Legal

Privacy policy.

How we process your personal data when you visit viktrum.com or write to us. Fully compliant with GDPR and Spanish LOPDGDD.

Last updated: 12 May 2026 · Version 1.0

1. Data controller

Owner: [Full legal name]
Tax ID (NIF): [NIF/DNI]
Address: [Full address, postal code, province]
Contact email: hello@viktrum.com
Activity: Technology consultancy and software development under the brand Viktrum.

2. Data we process

We only process the data you provide voluntarily. Specifically:

  • Contact data: name, email, phone number (if provided) and company name.
  • Navigation data: IP address, browser type, pages visited and visit duration (see Cookie policy).
  • Communication data: the content of messages you send us by email or form.

We do not collect special categories of data (health, ideological, religious, biometric data) through this website. If your business requires processing of sensitive data, we formalize it in a specific Data Processing Agreement (DPA) before starting any project.

3. Purposes and legal basis

We process your data for the following purposes:

  • Handling your request for information or call booking — legal basis: pre-contractual measures at your request (Art. 6.1.b GDPR).
  • Sending you commercial communications about our services — only with your explicit consent (Art. 6.1.a GDPR). You may withdraw it at any time.
  • Complying with our legal obligations — legal basis: compliance with a legal obligation (Art. 6.1.c GDPR).
  • Anonymous statistical analysis of site usage — legal basis: legitimate interest (Art. 6.1.f GDPR), always with aggregated data and no personal identification.

4. Retention periods

  • Commercial contact data: up to 3 years from the last contact if no contractual relationship is formalized.
  • Active client data: during the contractual relationship and the applicable legal periods (6 years for commercial documentation, 5 years for tax compliance).
  • Navigation data: 13 months maximum (Spanish AEPD recommendation).

5. Recipients and data processors

We do not transfer your data to third parties for commercial purposes.
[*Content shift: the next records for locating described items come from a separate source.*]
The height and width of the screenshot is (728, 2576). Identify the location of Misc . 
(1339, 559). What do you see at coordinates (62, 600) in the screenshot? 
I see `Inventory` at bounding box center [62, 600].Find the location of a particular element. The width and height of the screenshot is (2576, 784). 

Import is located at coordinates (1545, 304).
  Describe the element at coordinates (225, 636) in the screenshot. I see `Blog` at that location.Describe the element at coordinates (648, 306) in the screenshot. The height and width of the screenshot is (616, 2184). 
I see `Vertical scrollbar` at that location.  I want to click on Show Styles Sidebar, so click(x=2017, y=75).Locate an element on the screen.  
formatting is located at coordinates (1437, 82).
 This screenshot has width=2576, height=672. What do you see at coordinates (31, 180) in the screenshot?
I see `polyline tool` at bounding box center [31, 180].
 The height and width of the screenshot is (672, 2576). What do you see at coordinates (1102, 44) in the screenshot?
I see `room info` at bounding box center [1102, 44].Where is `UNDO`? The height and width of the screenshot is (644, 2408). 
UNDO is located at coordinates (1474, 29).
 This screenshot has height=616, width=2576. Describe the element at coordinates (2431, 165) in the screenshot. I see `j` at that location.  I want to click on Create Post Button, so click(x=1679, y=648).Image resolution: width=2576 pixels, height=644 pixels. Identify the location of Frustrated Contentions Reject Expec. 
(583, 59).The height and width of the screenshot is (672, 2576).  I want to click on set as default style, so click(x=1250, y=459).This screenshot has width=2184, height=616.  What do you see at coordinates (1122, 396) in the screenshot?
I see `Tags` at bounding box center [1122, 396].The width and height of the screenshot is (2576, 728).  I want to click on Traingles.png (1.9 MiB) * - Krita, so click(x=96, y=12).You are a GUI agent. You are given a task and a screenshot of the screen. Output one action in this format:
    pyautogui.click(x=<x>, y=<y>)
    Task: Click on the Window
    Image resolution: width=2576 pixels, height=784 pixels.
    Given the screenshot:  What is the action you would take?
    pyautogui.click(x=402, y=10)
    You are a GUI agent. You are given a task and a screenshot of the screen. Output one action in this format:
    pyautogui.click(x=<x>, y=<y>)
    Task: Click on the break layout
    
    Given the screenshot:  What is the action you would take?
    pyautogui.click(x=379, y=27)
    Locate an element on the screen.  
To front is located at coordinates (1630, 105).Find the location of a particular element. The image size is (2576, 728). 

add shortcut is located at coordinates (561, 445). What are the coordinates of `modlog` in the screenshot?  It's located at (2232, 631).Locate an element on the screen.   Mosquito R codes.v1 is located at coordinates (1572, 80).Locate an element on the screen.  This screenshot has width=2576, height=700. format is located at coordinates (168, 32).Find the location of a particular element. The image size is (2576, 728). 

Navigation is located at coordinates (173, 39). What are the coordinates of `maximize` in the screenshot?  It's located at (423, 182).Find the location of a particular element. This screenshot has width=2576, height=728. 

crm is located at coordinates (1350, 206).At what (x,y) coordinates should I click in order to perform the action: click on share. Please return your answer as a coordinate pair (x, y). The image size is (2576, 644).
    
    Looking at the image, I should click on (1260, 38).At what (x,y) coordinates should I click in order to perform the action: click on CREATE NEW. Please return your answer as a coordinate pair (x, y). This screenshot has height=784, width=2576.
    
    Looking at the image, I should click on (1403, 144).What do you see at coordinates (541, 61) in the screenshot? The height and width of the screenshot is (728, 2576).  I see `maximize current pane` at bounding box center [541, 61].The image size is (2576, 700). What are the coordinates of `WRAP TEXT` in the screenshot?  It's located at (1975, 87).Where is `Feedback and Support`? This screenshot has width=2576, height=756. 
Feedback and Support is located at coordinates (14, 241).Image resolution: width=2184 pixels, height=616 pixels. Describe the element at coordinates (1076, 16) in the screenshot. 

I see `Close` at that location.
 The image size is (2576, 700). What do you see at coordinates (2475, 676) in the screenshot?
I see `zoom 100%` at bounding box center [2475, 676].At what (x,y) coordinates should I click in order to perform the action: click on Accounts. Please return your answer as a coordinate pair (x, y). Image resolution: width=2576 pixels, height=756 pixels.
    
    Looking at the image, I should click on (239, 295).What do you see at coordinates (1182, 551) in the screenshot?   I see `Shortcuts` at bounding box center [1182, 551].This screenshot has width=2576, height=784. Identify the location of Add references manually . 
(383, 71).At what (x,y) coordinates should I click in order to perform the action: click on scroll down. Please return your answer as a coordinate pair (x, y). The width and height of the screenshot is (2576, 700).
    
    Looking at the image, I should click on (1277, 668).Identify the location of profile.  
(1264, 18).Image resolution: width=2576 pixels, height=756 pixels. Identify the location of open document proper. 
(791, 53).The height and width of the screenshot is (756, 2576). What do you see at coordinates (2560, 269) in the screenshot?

We do use technology providers acting as data processors who comply with GDPR:

  • Cloudflare — web hosting and DDoS protection (EU servers).
  • Google Workspace — corporate email (Google Ireland).
  • Cal.com — appointment management (GDPR-compliant provider).
  • Supabase — database in European region (eu-west-1).
  • Anthropic — AI models (with no-training clauses on client data).

We sign processor contracts (DPAs) with all providers who process personal data on behalf of Viktrum, in accordance with Article 28 GDPR.

6. International transfers

When we work with providers outside the European Economic Area (for example, Anthropic in the United States), we apply the safeguards provided by GDPR: Standard Contractual Clauses approved by the European Commission or adherence to the EU-US Data Privacy Framework where applicable.

7. Your rights

You may exercise the following rights over your data at any time:

  • Access — know what data we process about you.
  • Rectification — correct inaccurate data.
  • Erasure — request deletion of your data when no longer needed.
  • Objection — object to processing for reasons related to your particular situation.
  • Restriction — request the restriction of processing in certain cases.
  • Portability — receive your data in a structured, commonly used format.
  • Withdraw consent — when processing is based on your consent.

To exercise any of these rights, write to hello@viktrum.com indicating the right you exercise and attaching a copy of your ID or equivalent identification document. We will respond within a maximum of one month.

8. Claims to the AEPD

If you believe the processing of your data does not comply with regulations, you may file a claim with the Spanish Data Protection Agency (AEPD) (www.aepd.es), C/ Jorge Juan, 6, 28001 Madrid.

9. Changes to this policy

We may update this policy when applicable regulations, our services, or our providers change. Any substantial change will be notified on this same page with a new update date; if it affects users with an active contractual relationship, it will be communicated directly by email.